Who Has the Best Chance
Several factors predict whether remission is realistic for you. The most important ones are how long you’ve had diabetes and how much insulin-producing capacity your pancreas still has.
- Shorter duration of diagnosis: People diagnosed within the past four to six years have the highest remission rates. In one study, 60% of those who achieved remission had been diagnosed for fewer than four years. The insulin-producing cells haven’t yet suffered irreversible damage.
- Lower baseline HbA1c: Starting with moderately elevated blood sugar (say, 7-9%) rather than severely elevated levels (12%+) suggests your pancreas is still producing meaningful amounts of insulin.
- Not yet on insulin injections: Needing injected insulin signals that your pancreas has lost significant function. People taking only oral medications or no medications have better odds.

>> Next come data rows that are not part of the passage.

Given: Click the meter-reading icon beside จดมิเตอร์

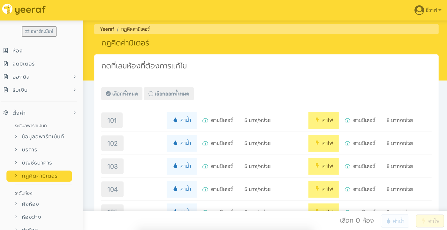Looking at the screenshot, I should [x=6, y=64].
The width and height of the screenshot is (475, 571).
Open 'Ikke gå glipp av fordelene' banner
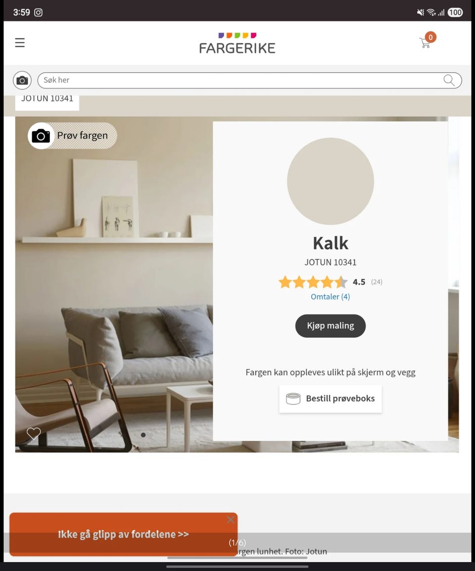(123, 534)
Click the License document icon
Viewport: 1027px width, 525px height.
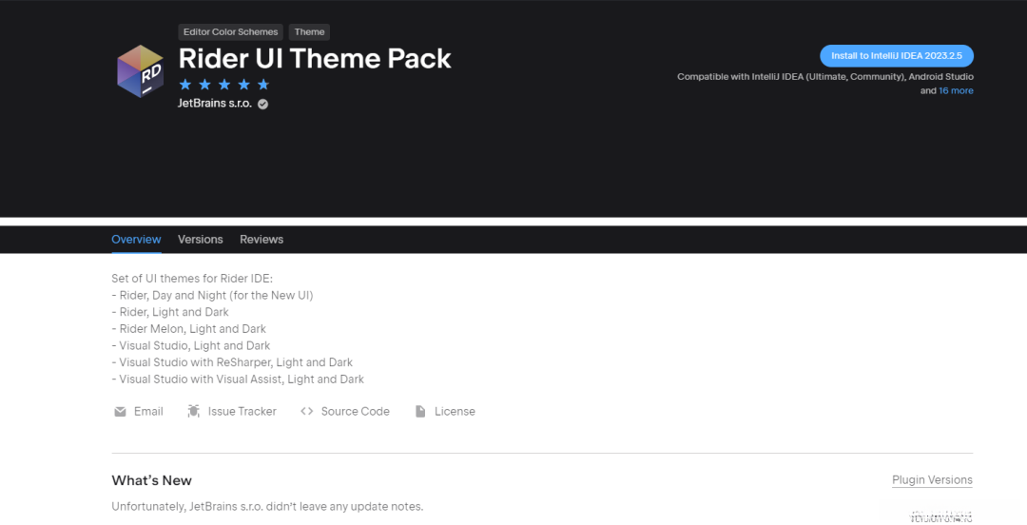point(420,412)
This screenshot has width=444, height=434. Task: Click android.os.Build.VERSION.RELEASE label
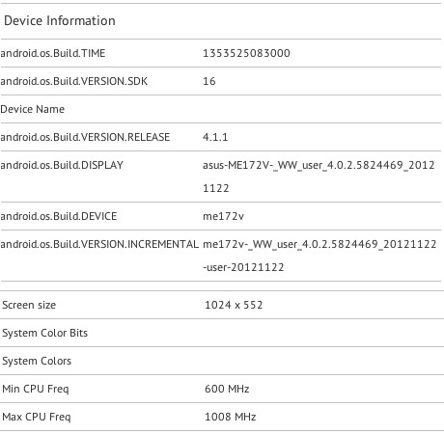85,137
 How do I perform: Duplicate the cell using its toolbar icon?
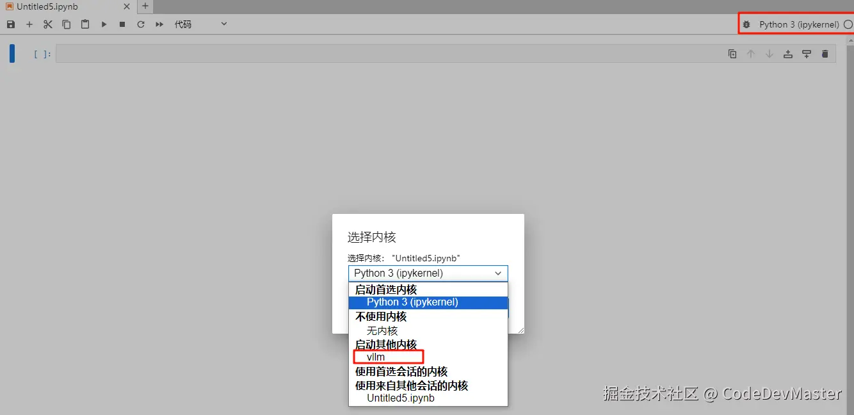click(732, 54)
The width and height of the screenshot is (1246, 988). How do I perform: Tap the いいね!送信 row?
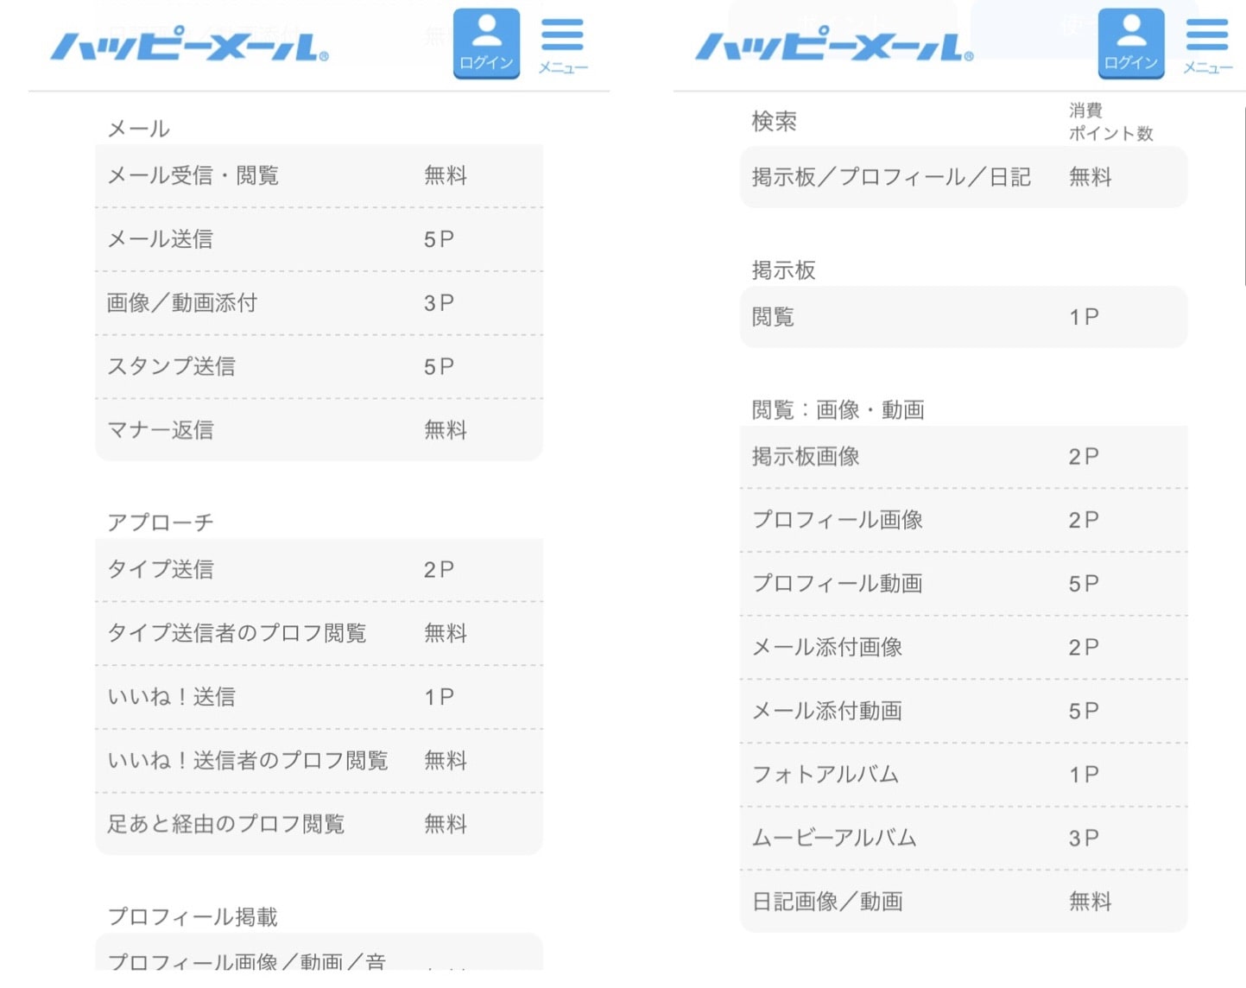coord(319,697)
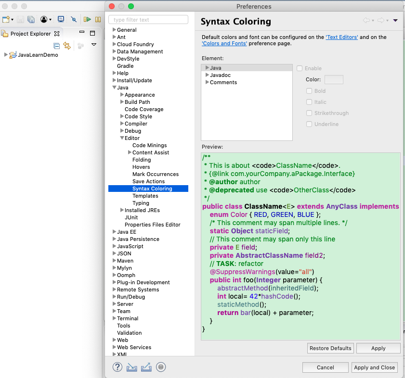Viewport: 405px width, 378px height.
Task: Switch to the Project Explorer tab
Action: click(31, 34)
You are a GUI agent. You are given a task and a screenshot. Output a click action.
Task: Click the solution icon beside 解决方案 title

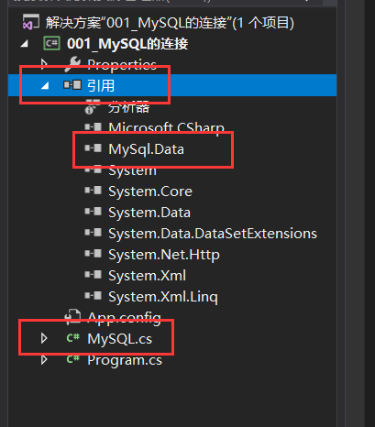click(31, 22)
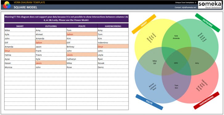
Task: Click John in the Venn diagram center
Action: click(176, 63)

- Higher starting BMI: Paradoxically, people with more weight to lose sometimes respond better, because they have more excess organ fat to clear.
None of these factors are absolute disqualifiers. People with longer-standing diabetes or higher HbA1c levels have achieved remission. But the odds decrease with each year of diagnosis, which is why acting soon after diagnosis gives you the biggest window of opportunity.
Bariatric Surgery as an Option
For people with significant obesity who haven’t achieved remission through diet and exercise, bariatric surgery produces the highest remission rates. A five-year study published in the New England Journal of Medicine found that 29% of gastric bypass patients and 23% of sleeve gastrectomy patients reached an HbA1c of 6.0% or below, compared to just 5% of those using intensive medical therapy alone. Both surgical groups were also more likely to reach less stringent targets, like an HbA1c below 6.5% without medications.
Surgery works partly through weight loss and partly through changes in gut hormones that improve insulin sensitivity independently of weight. The effects begin within days of the procedure, often before significant weight loss has occurred. Surgery carries real risks and requires lifelong dietary modifications, but for people with a BMI above 35 and poorly controlled diabetes, it offers the most reliable path to remission.
Keeping Diabetes in Remission
Achieving remission is one challenge. Maintaining it is another. The five-year follow-up of the DiRECT trial found that only 13% of participants were still in remission at the five-year mark, down from much higher rates at one and two years. The primary reason was weight regain.
This isn’t a reason to feel discouraged. It’s a reason to plan for maintenance from the start. The people who stayed in remission were the ones who kept the weight off. Your body will actively resist weight loss through increased hunger signals and a lowered metabolic rate, so maintaining a 15 kg loss requires ongoing effort: continued attention to portion sizes, regular physical activity, and often some form of ongoing support, whether that’s a structured program, a health coach, or regular check-ins with your care team.
Even if blood sugar creeps back above the remission threshold, the time spent in remission still benefits you. Every month at normal blood sugar levels reduces the cumulative damage to your blood vessels, kidneys, nerves, and eyes. And partial improvement, even if it falls short of full remission, still means fewer medications, lower doses, and reduced risk of complications. Reversal isn’t all or nothing. Every step in that direction counts.